##### Document section

Sabine Pass LNG is obligated to pay liquidated damages to Total in the event of certain types of docking and unloading delays.

 

Both Sabine Pass LNG and Total may assign their interests under the TUA to affiliates, and, as permitted by the TUA and discussed below under “—Funding”, Sabine Pass LNG has pledged its interest under the TUA to lenders to secure indebtedness incurred to finance the construction and term financing of the proposed LNG receiving terminal. In addition, Total may make a partial assignment of its total reserved regasification capacity to nonaffiliates provided that (i) the assignee agrees to be bound by the TUA, (ii) the parent guarantee continues to apply to all assigned obligations and (iii) Total and the assignee designate a representative and jointly exercise all rights under the TUA.

 

Total may terminate the TUA if:

 

    Sabine Pass LNG has declared force majeure with respect to a period that has extended, or is projected to extend, for 18 months; or

 

    for reasons not excused by force majeure or Total’s actions, if Sabine Pass LNG:

 

    failed to deliver at least 191,625,000 MMbtu of Total’s total natural gas nominations in a 12-month period;

 

    failed entirely to receive at least 15 cargoes nominated by Total over a period of 90 consecutive days; or

 

    failed to unload 50 cargoes or more scheduled for delivery by Total for a 12-month period.

 

Sabine Pass LNG may terminate the TUA if:

 

    the parent guarantee ceases to be in full force and effect;

 

    for a period exceeding 15 days, two of the parent guarantor’s credit ratings fall below investment grade; or

 

    the parent guarantor commences bankruptcy or liquidation proceedings, or has such proceedings commenced against it.

##########

## Direction 1
Transcribe the whole agreement excerpt, keeping every word as it appears.
## Direction 2
Restate the records word for word, covering the stretch from the start of the records through the line that contains "[x=2162, y=503]".
The records below aren't related to the agreement excerpt in any way.

##### Records for the exercise

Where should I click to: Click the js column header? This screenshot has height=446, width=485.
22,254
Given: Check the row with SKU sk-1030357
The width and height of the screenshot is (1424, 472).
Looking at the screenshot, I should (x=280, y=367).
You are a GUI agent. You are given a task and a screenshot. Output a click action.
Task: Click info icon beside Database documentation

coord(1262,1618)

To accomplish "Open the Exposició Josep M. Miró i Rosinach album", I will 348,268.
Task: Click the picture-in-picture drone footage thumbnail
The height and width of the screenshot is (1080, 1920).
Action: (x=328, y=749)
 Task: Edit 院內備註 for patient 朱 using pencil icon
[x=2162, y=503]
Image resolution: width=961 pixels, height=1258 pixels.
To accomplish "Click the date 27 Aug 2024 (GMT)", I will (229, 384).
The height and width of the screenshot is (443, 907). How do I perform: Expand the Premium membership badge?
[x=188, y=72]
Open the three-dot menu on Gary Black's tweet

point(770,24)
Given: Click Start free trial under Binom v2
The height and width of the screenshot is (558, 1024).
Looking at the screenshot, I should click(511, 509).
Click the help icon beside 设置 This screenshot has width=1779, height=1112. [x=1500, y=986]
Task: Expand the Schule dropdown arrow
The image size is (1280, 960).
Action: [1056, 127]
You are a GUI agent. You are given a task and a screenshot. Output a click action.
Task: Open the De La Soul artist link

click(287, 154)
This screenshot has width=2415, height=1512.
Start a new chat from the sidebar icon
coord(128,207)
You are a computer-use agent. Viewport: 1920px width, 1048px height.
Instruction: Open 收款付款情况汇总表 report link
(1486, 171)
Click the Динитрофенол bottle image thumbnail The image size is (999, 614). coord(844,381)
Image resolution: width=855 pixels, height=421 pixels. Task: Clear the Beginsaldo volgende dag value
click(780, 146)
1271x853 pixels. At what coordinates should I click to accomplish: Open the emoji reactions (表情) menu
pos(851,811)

##########

## Final answer 1
Sabine Pass LNG is obligated to pay liquidated damages to Total in the event of certain types of docking and unloading delays.

 

Both Sabine Pass LNG and Total may assign their interests under the TUA to affiliates, and, as permitted by the TUA and discussed below under “—Funding”, Sabine Pass LNG has pledged its interest under the TUA to lenders to secure indebtedness incurred to finance the construction and term financing of the proposed LNG receiving terminal. In addition, Total may make a partial assignment of its total reserved regasification capacity to nonaffiliates provided that (i) the assignee agrees to be bound by the TUA, (ii) the parent guarantee continues to apply to all assigned obligations and (iii) Total and the assignee designate a representative and jointly exercise all rights under the TUA.

 

Total may terminate the TUA if:

 

    Sabine Pass LNG has declared force majeure with respect to a period that has extended, or is projected to extend, for 18 months; or

 

    for reasons not excused by force majeure or Total’s actions, if Sabine Pass LNG:

 

    failed to deliver at least 191,625,000 MMbtu of Total’s total natural gas nominations in a 12-month period;

 

    failed entirely to receive at least 15 cargoes nominated by Total over a period of 90 consecutive days; or

 

    failed to unload 50 cargoes or more scheduled for delivery by Total for a 12-month period.

 

Sabine Pass LNG may terminate the TUA if:

 

    the parent guarantee ceases to be in full force and effect;

 

    for a period exceeding 15 days, two of the parent guarantor’s credit ratings fall below investment grade; or

 

    the parent guarantor commences bankruptcy or liquidation proceedings, or has such proceedings commenced against it.

## Final answer 2
Where should I click to: Click the js column header? This screenshot has height=446, width=485.
22,254
Given: Check the row with SKU sk-1030357
The width and height of the screenshot is (1424, 472).
Looking at the screenshot, I should (x=280, y=367).
You are a GUI agent. You are given a task and a screenshot. Output a click action.
Task: Click info icon beside Database documentation

coord(1262,1618)

To accomplish "Open the Exposició Josep M. Miró i Rosinach album", I will 348,268.
Task: Click the picture-in-picture drone footage thumbnail
The height and width of the screenshot is (1080, 1920).
Action: (x=328, y=749)
 Task: Edit 院內備註 for patient 朱 using pencil icon
[x=2162, y=503]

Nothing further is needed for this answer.